MUSCLE SHOALS — A recognizable bank building is being cleared from the corner of Woodward and Avalon avenues to make way for a new branch of Listerhill Credit Union.
Equipment has been moved onto the site of the "round bank" building, and Mayor David Bradford said demolition should begin soon.
"It used to be a First National Bank," Bradford said. "It was pretty recognizable because it was round."
It was also recognizable, he said, because it was a two-story building in a city that at that time had numerous one-story metal buildings.
The building most recently housed Family Security Credit Union.

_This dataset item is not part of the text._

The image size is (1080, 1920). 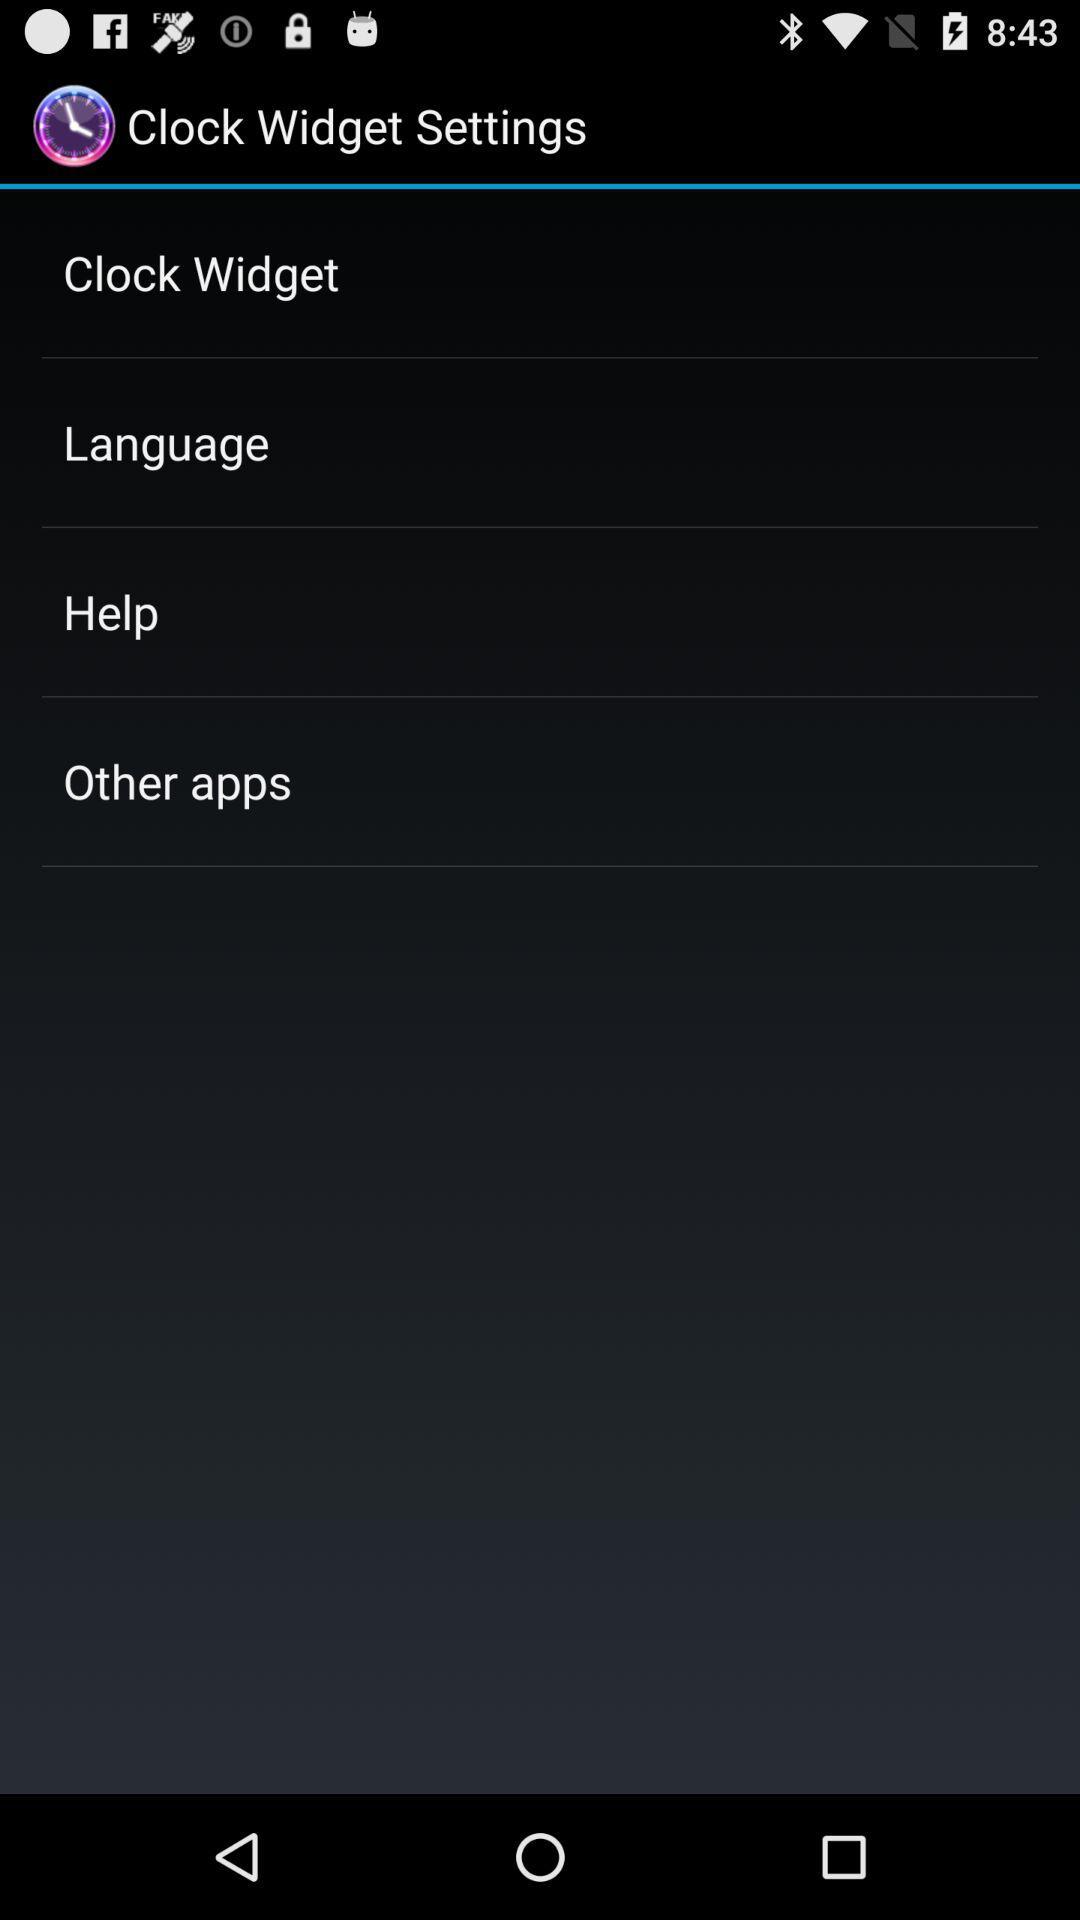 What do you see at coordinates (165, 441) in the screenshot?
I see `the icon below the clock widget` at bounding box center [165, 441].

Chris Anderson, vice president of marketing for Listerhill Credit Union, said blueprints are being developed for the new branch project. He said Listerhill also purchased an adjacent lot to accommodate a larger building on the site.
"We wanted more space," Anderson said. "We wanted a larger branch than what we have in Muscle Shoals now. The style of the building will be very similar to what we built in Killen."
Bradford said the building has always housed financial institutions. He said the last tenant just recently moved out.
"I'm just happy they're utilizing the entire block," Bradford said of the Listerhill project.
While the round building was and still is unique, the mayor said buildings can outlive their purpose.
"You're always thinking about electrical, plumbing and energy efficiency," Bradford said. "It's kind of a strange layout, having curved walls and all."
The mayor said he checked with his father-in-law who said Southgate Mall was constructed in 1968 and the round bank was built between 1968 and 1970.
Anderson said the building is complicated to work with because of its shape.
He said the city and the public should be happy with the new building.
Listerhill Credit Union is also renovating its branch on Hough Road in Florence.
"We'll probably have multiple projects going on at one time," he said.
A crew began working on the Muscle Shoals site this week, concentrating on the adjacent lot. A track hoe was moved onto the site, but demolition work on the round building had not begun as of Thursday afternoon.
Anderson said construction on the new branch is expected to begin Sept. 25, and the project should be completed by the summer 2020.